Search the entries below for "text". Report each line where it occurs.

*** GIVEN DATA

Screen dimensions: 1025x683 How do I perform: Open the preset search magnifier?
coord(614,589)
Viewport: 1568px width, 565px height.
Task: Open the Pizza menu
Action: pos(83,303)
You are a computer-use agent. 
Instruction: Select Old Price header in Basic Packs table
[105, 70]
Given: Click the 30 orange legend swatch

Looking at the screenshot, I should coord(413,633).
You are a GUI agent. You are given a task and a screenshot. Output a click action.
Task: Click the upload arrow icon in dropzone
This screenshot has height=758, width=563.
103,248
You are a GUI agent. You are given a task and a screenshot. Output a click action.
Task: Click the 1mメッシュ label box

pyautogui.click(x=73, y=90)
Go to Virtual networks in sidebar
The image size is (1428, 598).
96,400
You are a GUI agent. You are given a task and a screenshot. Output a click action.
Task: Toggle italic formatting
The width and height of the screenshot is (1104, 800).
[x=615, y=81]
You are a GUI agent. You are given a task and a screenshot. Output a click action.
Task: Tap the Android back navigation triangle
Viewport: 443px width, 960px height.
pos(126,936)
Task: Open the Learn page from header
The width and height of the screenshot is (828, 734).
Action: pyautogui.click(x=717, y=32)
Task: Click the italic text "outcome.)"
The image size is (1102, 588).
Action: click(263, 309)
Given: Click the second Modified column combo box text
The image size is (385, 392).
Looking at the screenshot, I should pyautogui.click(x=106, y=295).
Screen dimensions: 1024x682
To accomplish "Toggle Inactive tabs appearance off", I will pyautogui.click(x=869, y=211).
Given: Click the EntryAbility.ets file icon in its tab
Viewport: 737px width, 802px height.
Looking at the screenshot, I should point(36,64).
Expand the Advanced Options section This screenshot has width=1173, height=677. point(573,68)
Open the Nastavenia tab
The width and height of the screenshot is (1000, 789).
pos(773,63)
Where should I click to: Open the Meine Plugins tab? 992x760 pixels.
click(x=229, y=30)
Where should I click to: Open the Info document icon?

******

(ANSWER)
Task: Click the italic text "outcome.)"
Given: Click the second Modified column combo box text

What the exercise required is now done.